DATA SECTION =
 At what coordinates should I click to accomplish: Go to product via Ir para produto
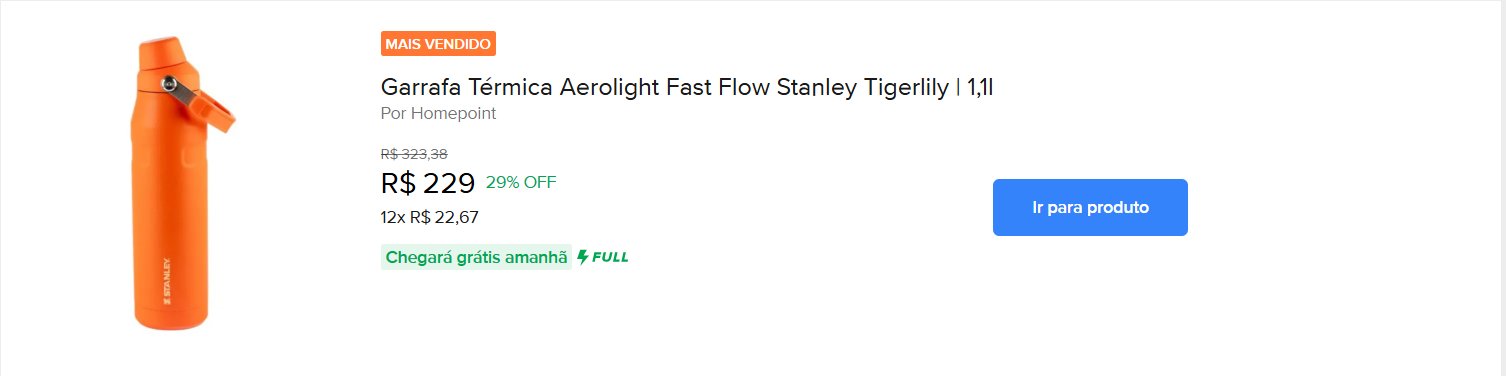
* * *
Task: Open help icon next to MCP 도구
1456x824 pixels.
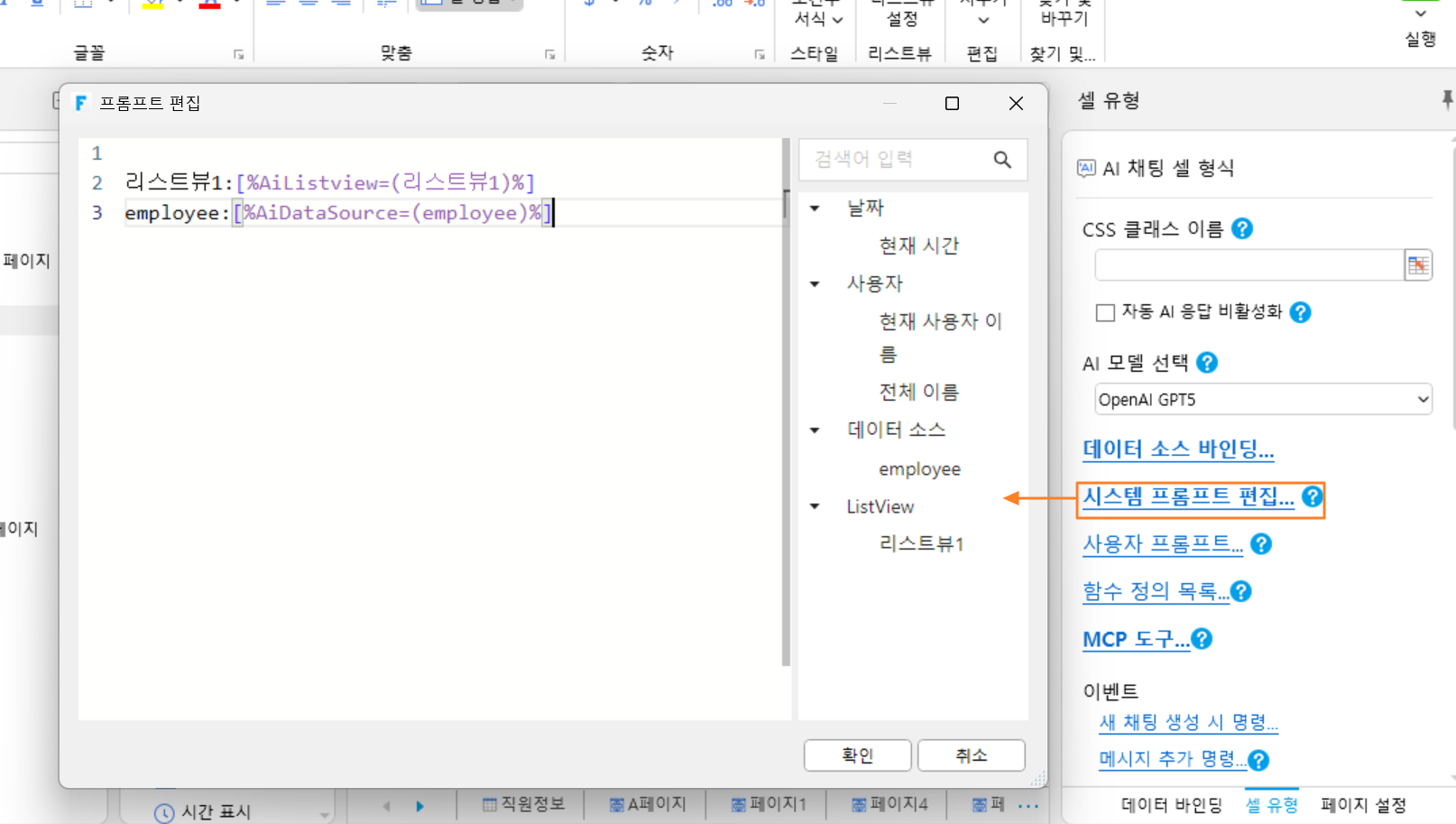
==
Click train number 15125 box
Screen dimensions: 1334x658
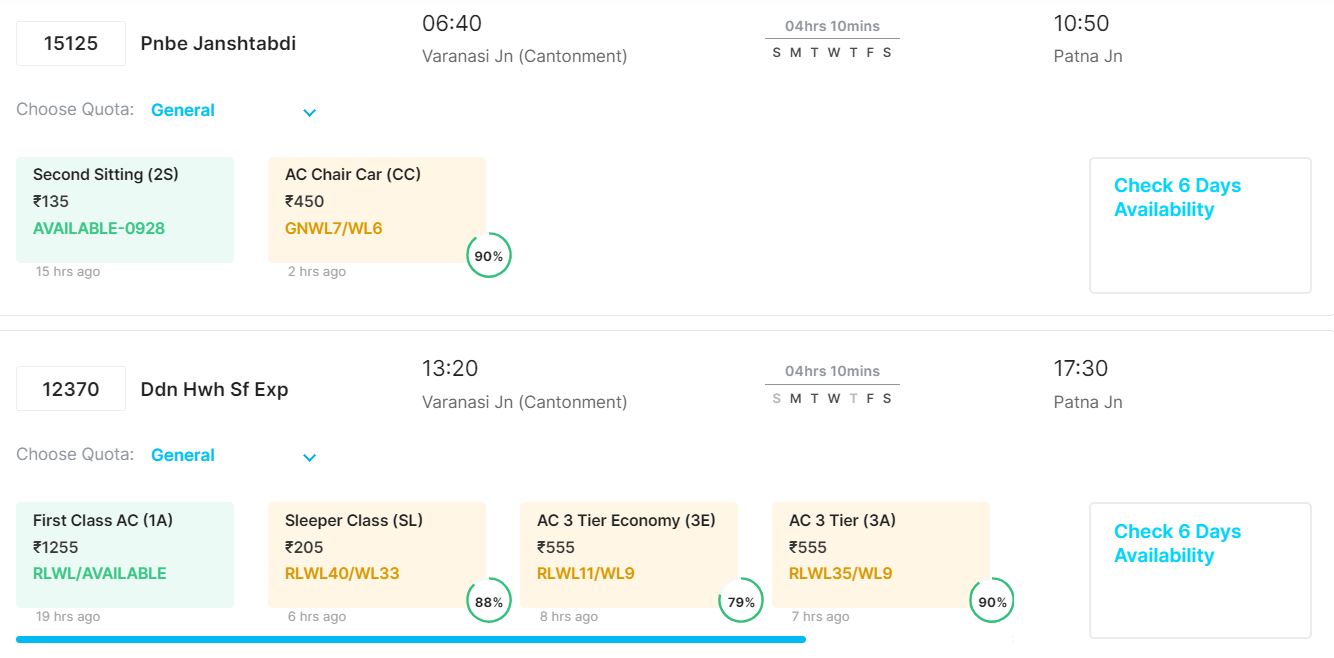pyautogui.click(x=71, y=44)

YOUR INSTRUCTIONS = Please reproduce exactly the lines in the listing above from the one containing "Task: Open help icon next to MCP 도구" through the one containing "1456x824 pixels.", both included, and nothing more.

EXERCISE SOLUTION =
Task: Open help icon next to MCP 도구
1456x824 pixels.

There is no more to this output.